> [Text passage]
· · ·

The South Atlantic Anomaly of Production Systems

Earth’s magnetic field is dying in one specific place. Production systems fail the same way — locally, non-uniformly, and with the recovery mechanism participating in the failure. A century of geomagnetism has already shipped the monitoring playbook.

April 2026 · 12 min read

Earth’s magnetic field is dying in one specific place. Between 2014 and 2025, ESA’s Swarm satellite constellation watched a weak spot over the South Atlantic expand by an area “nearly half the size of continental Europe” — roughly two million square miles of degraded field. The rest of the field is mostly fine. Compasses still work in Toronto and Tokyo. Aurorae still arc over the poles. The field is failing locally, in one region, while operating normally everywhere else.

This is the South Atlantic Anomaly, and once you see it, you start seeing it in your production systems too.

The shape of a localized failure

The anomaly is not a single hole. ESA’s Chris Finlay, lead author on a paper in Physics of the Earth and Planetary Interiors in October 2025, told the agency this directly: “The South Atlantic Anomaly is not just a single block. It’s changing differently towards Africa than it is near South America.” Since 2020, a sub-region southwest of Africa has been weakening faster than the rest of the anomaly. “There’s something special happening in this region,” Finlay said — and “something special” in geomagnetism means a reverse-flux patch, an area at the core-mantle boundary where field lines drive back into the core rather than emerging from it, locally canceling the main dipole.

· · ·

> [Direction A]
In the article on the South Atlantic Anomaly, which satellite constellation watched the weak spot expand between 2014 and 2025?
> [Direction B]
Name every way, according to the article on the South Atlantic Anomaly, that production systems fail.
> [Direction C]
Extend the article on the South Atlantic Anomaly, picking up right after its final sentence.

· · ·

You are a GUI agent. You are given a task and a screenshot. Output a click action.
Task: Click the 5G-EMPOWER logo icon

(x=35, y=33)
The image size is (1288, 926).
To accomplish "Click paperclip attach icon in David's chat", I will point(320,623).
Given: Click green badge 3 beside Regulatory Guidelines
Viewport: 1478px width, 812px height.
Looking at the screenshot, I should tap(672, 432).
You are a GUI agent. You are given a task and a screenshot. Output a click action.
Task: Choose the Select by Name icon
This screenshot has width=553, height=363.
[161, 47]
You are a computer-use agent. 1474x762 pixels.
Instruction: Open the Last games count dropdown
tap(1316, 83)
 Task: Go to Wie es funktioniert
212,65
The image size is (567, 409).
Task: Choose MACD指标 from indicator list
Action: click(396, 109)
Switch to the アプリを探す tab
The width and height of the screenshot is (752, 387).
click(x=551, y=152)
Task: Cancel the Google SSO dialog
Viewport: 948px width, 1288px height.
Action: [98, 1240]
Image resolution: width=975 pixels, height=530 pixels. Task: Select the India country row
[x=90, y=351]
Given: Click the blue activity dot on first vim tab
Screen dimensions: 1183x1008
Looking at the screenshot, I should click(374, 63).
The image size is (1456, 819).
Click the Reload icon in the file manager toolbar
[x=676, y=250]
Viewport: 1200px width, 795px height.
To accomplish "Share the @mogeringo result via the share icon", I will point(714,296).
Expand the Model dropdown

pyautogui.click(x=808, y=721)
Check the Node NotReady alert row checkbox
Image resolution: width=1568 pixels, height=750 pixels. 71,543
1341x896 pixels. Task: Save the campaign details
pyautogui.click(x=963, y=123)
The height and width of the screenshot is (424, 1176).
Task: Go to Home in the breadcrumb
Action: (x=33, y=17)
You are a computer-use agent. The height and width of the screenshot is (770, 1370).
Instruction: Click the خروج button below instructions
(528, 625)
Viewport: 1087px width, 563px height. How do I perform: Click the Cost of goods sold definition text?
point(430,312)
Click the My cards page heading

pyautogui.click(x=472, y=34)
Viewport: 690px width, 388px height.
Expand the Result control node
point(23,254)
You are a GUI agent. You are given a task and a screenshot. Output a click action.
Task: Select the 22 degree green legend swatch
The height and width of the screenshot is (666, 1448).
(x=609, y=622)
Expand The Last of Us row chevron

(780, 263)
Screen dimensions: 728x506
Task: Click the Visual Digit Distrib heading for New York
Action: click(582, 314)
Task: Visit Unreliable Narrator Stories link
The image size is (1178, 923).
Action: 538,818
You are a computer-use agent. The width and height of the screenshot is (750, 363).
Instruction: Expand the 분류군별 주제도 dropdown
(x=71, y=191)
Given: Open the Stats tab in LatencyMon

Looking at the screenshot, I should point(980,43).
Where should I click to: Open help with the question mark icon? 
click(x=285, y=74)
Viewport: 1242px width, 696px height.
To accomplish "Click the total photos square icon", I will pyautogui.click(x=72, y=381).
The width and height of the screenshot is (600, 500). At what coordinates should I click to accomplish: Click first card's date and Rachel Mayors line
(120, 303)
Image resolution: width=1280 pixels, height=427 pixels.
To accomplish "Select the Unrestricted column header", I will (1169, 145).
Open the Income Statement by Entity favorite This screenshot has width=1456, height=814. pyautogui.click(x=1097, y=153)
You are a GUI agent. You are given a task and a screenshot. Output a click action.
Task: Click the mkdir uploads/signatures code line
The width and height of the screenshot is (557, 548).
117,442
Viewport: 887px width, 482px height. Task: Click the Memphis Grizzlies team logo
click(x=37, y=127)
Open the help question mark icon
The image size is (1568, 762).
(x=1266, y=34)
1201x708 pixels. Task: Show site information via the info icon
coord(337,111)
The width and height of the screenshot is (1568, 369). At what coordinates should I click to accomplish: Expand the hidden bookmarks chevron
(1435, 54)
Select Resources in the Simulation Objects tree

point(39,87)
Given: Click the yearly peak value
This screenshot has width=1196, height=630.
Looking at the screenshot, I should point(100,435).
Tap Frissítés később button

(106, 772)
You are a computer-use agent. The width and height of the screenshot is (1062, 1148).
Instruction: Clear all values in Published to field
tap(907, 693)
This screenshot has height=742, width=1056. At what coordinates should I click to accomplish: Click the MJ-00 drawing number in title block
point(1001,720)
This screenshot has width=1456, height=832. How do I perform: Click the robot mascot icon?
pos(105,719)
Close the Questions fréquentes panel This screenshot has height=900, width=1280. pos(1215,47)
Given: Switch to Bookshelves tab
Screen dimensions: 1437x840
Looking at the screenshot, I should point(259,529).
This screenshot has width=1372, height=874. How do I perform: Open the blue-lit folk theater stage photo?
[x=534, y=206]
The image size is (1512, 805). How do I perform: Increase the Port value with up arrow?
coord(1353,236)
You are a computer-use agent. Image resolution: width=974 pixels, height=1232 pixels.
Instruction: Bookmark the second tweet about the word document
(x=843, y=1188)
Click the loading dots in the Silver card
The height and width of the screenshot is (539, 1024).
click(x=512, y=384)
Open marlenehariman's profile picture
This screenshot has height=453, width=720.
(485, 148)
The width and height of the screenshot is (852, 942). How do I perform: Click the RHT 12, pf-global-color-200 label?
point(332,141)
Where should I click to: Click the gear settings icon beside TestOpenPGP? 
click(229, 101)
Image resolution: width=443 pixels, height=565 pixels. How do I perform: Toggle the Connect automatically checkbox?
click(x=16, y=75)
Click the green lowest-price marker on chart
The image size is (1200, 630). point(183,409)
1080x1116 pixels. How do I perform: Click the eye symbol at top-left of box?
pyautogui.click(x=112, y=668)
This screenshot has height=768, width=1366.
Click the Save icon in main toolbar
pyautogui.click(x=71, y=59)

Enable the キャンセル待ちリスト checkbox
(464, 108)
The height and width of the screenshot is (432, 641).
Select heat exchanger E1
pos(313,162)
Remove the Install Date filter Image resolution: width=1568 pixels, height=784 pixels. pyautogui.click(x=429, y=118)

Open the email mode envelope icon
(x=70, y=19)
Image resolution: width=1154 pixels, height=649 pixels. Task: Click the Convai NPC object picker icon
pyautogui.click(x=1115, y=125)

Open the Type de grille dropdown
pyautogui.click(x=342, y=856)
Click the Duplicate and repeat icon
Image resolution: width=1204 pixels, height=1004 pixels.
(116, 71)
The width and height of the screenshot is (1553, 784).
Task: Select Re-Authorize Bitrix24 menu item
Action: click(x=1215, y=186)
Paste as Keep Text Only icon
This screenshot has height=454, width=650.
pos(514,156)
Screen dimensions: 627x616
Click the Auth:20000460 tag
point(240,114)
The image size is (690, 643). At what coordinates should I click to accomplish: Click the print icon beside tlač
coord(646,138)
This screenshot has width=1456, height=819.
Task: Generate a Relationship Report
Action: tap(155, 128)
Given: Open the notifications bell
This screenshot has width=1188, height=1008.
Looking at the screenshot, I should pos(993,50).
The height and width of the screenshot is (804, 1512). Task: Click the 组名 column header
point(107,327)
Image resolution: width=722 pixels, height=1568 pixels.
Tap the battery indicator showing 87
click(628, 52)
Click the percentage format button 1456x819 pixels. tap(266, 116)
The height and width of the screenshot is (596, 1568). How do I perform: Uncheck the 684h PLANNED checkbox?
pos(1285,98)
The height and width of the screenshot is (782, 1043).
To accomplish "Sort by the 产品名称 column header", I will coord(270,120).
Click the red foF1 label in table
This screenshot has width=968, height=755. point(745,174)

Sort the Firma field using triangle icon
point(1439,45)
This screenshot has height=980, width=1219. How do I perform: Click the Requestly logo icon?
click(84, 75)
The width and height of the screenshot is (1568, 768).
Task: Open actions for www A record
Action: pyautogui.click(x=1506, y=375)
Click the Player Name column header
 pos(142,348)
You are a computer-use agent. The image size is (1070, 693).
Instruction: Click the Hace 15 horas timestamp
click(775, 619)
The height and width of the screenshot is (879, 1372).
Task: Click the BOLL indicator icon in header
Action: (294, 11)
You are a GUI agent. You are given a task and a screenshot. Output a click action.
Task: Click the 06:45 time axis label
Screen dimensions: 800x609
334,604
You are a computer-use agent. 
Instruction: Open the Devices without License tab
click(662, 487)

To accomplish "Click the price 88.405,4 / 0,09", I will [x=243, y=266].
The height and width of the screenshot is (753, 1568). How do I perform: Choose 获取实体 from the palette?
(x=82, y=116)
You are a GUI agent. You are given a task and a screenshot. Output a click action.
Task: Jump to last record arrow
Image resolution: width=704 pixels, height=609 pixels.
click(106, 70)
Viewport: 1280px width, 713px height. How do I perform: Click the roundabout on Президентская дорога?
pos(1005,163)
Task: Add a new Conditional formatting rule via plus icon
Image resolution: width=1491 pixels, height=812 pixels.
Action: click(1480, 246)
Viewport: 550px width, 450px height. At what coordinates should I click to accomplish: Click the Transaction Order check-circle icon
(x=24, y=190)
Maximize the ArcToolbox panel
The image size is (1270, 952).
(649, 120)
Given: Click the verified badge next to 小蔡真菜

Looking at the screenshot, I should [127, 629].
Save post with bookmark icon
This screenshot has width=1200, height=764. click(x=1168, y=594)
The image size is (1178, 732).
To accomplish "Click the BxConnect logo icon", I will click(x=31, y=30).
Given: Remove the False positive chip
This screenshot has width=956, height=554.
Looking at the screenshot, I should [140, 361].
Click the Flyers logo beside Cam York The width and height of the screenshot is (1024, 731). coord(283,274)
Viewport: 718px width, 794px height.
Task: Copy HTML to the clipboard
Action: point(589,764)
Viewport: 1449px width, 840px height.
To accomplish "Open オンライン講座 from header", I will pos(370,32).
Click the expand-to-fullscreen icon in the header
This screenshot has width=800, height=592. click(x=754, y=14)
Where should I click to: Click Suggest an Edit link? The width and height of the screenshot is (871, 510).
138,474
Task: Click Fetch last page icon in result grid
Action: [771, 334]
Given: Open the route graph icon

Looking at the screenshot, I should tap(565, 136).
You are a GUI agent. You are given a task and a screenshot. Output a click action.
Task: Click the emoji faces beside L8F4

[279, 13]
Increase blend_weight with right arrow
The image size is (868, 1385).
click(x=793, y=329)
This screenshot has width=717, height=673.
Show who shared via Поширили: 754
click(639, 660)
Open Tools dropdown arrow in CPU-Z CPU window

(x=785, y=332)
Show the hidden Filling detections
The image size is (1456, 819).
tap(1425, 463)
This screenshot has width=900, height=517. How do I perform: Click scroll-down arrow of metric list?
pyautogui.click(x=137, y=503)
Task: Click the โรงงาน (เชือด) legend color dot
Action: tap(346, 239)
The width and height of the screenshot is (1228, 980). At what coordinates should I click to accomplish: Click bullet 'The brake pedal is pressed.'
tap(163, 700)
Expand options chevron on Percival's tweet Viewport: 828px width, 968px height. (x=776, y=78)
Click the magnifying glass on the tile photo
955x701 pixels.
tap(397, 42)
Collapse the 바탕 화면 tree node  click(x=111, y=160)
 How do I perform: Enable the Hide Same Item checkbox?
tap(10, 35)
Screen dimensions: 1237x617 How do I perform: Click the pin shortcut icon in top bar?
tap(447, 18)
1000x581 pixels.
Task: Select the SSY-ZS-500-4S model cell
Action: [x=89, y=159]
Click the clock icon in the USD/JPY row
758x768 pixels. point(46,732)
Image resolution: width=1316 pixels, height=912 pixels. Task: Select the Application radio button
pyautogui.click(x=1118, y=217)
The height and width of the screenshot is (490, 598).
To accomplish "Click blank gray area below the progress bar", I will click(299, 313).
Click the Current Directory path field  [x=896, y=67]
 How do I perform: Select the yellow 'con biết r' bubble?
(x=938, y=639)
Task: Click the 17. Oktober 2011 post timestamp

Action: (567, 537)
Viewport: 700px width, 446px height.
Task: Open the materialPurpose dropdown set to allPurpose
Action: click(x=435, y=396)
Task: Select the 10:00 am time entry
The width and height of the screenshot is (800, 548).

· · ·

> [Reply A]
ESA's Swarm satellite constellation.

> [Reply B]
- Locally
- Non-uniformly
- With the recovery mechanism participating in the failure

> [Reply C]
The non-uniform expansion is the killer detail. The anomaly grows differently in different directions. While the South Atlantic loses field strength, Siberia’s strong-field region gained 0.42% of Earth’s surface area — comparable to Greenland — between 2014 and 2025. The strong-field region over Canada shrank by 0.65%, an area roughly the size of India. The aggregate field equations did not change. The spatial distribution reorganized.

Up in low Earth orbit, this matters operationally. Satellites passing through the SAA receive elevated radiation doses; the Hubble Space Telescope, the ISS, and dozens of science missions disable sensitive instruments during SAA passes. The anomaly does not exist only as a number on a chart — it forces operational accommodations across every spacecraft on Earth.

Production systems fail this way too

On November 25, 2020, AWS Kinesis Data Streams in us-east-1 began returning elevated API errors at 6:36 AM PST. By 7:30 AM, the failure had cascaded into CloudWatch, Cognito, IoT Core, and EventBridge — services that depended on Kinesis for telemetry or event routing. Hours later, 1Password, Coinbase, Adobe Spark, Roku, and The Washington Post were degraded. The shape: one service in one region degrades; dependent services in the same region degrade; customer-facing applications fail globally.

In October 2025, a single DNS resolution error in DynamoDB took out Snapchat, Venmo, Canva, Fortnite, Roblox, Reddit, Disney+, and Amazon Alexa for over fifteen hours. As CNN reported it: “That single bottleneck created five more failures, which created twenty-five more.” The geometric multiplication — 1, 5, 25 — is the production-system equivalent of reverse-flux patches at the core-mantle boundary. Each failure point locally inverts the field. Healthy dependencies become failure sources. The inversions propagate outward.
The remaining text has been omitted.